Primark, owned by Associated British Foods, revealed the details as part of its first-ever sustainability report.
Primark’s inaugural Sustainability and Ethics Progress Report sets out the company’s progress across its Primark Cares commitments and also outlines its broader social impact and environmental sustainability work across its products, stores and the wider supply chain. The increased focus and investment in new teams and skills across the business has allowed Primark to accelerate progress against its commitments.
Primark added that in the face of rising cost-of-living pressures, it remains intent on delivering its vision of making more sustainable fashion affordable for all. One year on since the launch of its Primark Cares sustainability strategy, 45% of all clothes Primark sold came under its Primark Cares label denoting clothes that contain either recycled or more sustainable materials.
Highlights from the Primark’s sustainability report:
- 40% of all cotton clothing units sold contained cotton that is recycled, organic or sourced from its Primark Sustainable Cotton Programme (PSCP), up from 27% at launch.
- New Circular Design Training Programme piloted for 24 members of the product team and six suppliers, to be scaled up in the next 12 months.

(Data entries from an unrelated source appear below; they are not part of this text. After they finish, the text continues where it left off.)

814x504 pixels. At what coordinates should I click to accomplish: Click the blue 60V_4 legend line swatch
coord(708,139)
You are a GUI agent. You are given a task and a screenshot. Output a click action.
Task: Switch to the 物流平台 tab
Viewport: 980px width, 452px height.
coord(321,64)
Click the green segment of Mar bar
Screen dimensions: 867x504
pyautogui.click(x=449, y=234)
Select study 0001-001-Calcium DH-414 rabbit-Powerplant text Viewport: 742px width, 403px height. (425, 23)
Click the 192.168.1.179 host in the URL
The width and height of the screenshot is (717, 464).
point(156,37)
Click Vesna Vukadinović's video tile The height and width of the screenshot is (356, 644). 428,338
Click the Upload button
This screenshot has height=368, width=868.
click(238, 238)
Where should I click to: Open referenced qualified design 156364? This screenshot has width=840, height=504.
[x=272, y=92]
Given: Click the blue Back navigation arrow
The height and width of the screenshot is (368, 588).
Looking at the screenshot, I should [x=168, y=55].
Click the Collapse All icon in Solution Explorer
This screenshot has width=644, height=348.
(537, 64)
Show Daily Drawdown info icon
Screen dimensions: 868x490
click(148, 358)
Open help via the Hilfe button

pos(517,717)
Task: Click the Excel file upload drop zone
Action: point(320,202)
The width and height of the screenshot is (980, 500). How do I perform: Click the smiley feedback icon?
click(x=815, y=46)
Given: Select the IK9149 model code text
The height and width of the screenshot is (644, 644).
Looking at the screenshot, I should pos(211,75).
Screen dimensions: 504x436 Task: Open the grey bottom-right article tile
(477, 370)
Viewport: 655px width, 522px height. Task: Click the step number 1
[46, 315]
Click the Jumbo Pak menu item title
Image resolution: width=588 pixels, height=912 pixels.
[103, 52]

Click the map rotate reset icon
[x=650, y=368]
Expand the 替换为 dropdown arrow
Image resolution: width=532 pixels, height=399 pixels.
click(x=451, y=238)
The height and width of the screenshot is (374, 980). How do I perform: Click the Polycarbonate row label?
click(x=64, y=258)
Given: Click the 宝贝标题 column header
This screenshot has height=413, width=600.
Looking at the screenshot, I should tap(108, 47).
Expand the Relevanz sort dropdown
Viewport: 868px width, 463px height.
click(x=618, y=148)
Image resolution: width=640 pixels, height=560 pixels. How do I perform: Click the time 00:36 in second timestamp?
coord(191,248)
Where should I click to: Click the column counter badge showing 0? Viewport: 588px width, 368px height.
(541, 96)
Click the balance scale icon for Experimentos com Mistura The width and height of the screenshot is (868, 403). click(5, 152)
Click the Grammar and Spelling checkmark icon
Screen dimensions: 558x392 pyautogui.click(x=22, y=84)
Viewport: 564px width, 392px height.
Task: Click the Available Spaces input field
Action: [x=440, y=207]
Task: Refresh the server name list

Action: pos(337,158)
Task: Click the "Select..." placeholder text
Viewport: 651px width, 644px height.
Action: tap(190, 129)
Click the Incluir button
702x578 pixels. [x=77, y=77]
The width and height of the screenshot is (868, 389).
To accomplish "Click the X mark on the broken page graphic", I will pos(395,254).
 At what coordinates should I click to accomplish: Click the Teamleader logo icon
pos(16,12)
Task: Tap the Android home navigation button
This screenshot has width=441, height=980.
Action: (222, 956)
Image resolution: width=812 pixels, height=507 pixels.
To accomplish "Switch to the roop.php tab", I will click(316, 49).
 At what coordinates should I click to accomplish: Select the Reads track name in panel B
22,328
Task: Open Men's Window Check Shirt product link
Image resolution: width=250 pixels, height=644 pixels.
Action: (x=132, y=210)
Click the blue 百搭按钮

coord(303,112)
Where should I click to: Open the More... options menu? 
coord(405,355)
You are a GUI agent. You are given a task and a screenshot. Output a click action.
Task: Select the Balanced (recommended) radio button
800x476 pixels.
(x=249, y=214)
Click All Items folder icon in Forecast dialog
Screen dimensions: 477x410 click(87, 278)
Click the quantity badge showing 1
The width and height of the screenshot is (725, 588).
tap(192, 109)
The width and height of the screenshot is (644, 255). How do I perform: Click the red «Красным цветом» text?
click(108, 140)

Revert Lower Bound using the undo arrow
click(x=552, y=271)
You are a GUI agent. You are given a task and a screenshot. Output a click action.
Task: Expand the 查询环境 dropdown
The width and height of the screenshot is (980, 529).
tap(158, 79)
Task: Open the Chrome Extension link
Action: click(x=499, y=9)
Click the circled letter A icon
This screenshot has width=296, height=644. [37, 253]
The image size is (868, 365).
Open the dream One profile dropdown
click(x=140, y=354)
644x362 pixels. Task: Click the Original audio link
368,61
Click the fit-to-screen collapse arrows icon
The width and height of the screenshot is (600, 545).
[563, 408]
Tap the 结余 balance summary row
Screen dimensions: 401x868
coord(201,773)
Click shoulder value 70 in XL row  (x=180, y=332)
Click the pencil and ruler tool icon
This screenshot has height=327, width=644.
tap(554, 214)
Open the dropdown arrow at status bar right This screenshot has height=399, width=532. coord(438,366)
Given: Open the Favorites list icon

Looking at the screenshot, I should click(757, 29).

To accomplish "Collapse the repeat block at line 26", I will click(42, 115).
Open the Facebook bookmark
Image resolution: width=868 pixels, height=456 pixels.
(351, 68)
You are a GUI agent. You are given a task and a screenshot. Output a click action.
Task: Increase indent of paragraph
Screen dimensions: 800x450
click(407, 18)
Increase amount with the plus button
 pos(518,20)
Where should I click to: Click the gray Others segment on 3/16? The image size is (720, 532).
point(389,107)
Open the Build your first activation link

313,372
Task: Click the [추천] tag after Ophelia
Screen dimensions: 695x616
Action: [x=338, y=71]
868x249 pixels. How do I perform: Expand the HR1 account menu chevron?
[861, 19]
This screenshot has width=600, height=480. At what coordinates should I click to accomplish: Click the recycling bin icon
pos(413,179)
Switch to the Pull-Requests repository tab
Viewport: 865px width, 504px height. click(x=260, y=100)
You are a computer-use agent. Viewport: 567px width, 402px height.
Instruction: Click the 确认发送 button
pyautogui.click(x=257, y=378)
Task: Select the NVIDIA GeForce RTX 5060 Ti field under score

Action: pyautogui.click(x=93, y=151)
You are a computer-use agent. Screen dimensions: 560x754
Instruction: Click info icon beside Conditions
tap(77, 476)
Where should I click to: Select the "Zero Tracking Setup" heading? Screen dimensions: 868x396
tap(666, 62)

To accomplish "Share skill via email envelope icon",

- 43 repair workshops took place across the UK and Republic of Ireland (ROI), encouraging customers and colleagues to keep and wear their clothes for longer.
- 252,800 farmers trained in the Primark Sustainable Cotton Programme (PSCP): on track to train 275,000 farmers by end of 2023, cementing this programme as the biggest of its kind of any single fashion retailer.
- Almost 3,000 farmers from the PSCP participated in a pilot for the adoption of more regenerative cotton farming in India, Pakistan and Bangladesh.
- Textile Takeback boxes now rolled out across all UK, ROI, Germany and Austria stores – representing 65% of all stores internationally.
- Primark established a Packaging Centre of Excellence to explore new ways to eliminate single-use plastic and non-clothing waste by 2027.
- Commissioned and funded research with the Anker Research Institute to provide new or updated Global Living Wage Coalition estimates for four of Primark’s sourcing markets – Bangladesh, Cambodia, Turkey and Vietnam.
- Established four new Colleague Networks, creating inclusive and supportive spaces for colleagues to discuss, represent and shape Primark’s thinking on neurodiversity and disability; cultural diversity; gender and life stages; and LGBTQIA+.
“The past 12 months have been about building the right foundations for our sustainability strategy, Primark Cares. Much of our focus has been on getting ourselves set up in the right way to meet the commitments we’ve made, which is why pilots and processes have been as important as the progress we’ve delivered during this first year,” commented Primark Cares director Lynne Walker.
“One year ago, we made a new promise to change the way we make and source our clothes, with a commitment to think differently about how we do business. To provide focus, we set deliberately stretching targets reaching to 2030. We’ve spent the last year investing in and growing our expert teams, collaborating in new ways within our own business and also with suppliers and partners to support our transformation. It’s felt challenging at times and we know we’re only getting started but one year in, we’re more committed than ever to make more sustainable fashion affordable for all.”